The first thing I tried was a Cross-Site Scripting attack. I entered a task named <script>alert();</script> , which the application correctly displayed verbatim, but did not execute. Next, I used Chrome dev tools to examine the html surrounding the element where task names were displayed, and try to break out of the div using <script>alert();</script> </div><script>alert("hi")</script> <div class="title">

The app still displayed the input verbatim without executing the javascript code.

Next, I tried a SQL Injection attack by entering ' OR 1=1;–- to try to break any non-parameterized SQL and execute arbitrary code, but again, the application didn't execute the code.

The last thing that I manually tried was poking at the auth API to see if I could gain API access without login credentials. I booted up Postman and tried to access the API URLs without an auth token, but wasn't able to get past the security.

The Real Test: SAST Analysis

I know a few tricks, but I am not an expert hacker. Smarter people than me have developed code scanners that detect security flaws in application code, called SASTs. Static Application Security Testers are scanners that work similar to linting, but for security.

The first tool that I tried was SonarQube which was astonishingly easy to set up and use. There is a docker container for the web UI, which you can run using the command:

docker run -d --name sonarqube -e SONAR_ES_BOOTSTRAP_CHECKS_DISABLE=true -p 9000:9000 sonarqube:latest

Once that's up and running, you can connect to the UI and it will give you all the steps to scan an application locally. Here are the results of running SonarQube against the generated code:

It had 0 Critical or Major findings, and a few Medium findings related to docker containers running with elevated privileges. SonarQube did not find any vulnerabilities in the application itself.

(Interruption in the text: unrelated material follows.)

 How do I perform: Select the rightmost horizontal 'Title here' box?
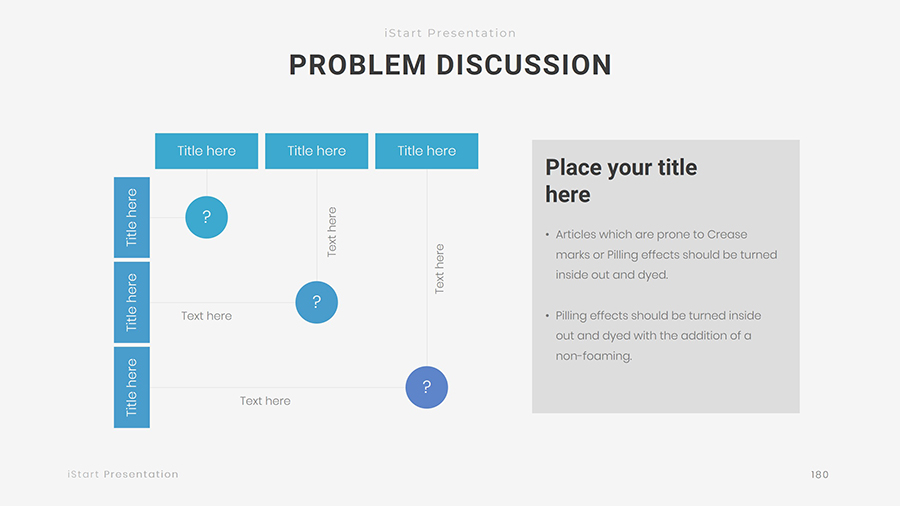click(426, 151)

The next tool I tried was semgrep, a lighter-weight security scanning tool that also scans for secrets stored in the codebase. Semgrep is even easier to install and scan than SonarQube. On a Mac, just run brew install semgrep from the terminal, and then run

semgrep scan --config auto

Here's the output for the Bubblegum Witch Todo app:

All 5 of the findings were that same elevated privilege issue that SonarQube found. I don't consider those flaws in the application, but it's worth noting that you should pay special attention to your infrastructure when deploying a vibe-coded app.

Conclusion

I have to admit, I was very surprised that I was not able to easily hack this application. I thought that there would be some obvious security flaw that I'd be able to exploit immediately, but according to the scans and my amateur hacking results, the code is reasonably secure.

But the actionable steps are the same regardless of the outcome of my testing. The downside of deploying LLM-generated code with invisible security flaws is huge, so make sure to review and understand the way your app works before publishing it.

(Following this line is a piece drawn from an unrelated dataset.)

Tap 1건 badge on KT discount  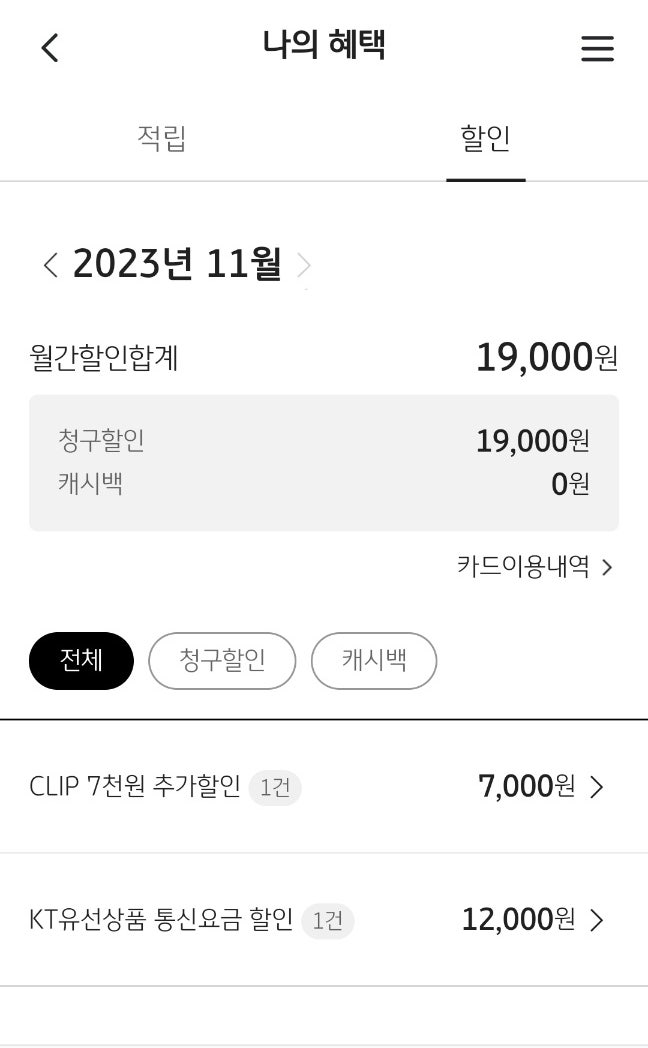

In addition to a manual code review, I think SAST tools are essential to getting a read on your application's security risks. SonarQube and semgrep are so easy to use that you should be including one or both in your CI/CD pipeline as a matter of course. Also keep an eye out for new GitLab and GitHub CI/CD security features, both are working on AI assisted scanners that could represent the next generation of vulnerability scanning.

Further Testing

I know that my testing was informal and non-exhaustive. If you're interested, feel free to clone the Bubblegum Witch Todos repo and run your own tests. Be sure and let me know if you're able to bypass security. As a software engineering community, we have a collective responsibility to analyze, evaluate, and report on security problems with these LLMs as they become more popular.

A subject that I didn't cover in the testing, that is no less important, is data privacy. Vibe-coded apps that ignore industry specific privacy laws like HIPAA and locale specific laws like the GDPR can be just as damaging as ones with major security flaws.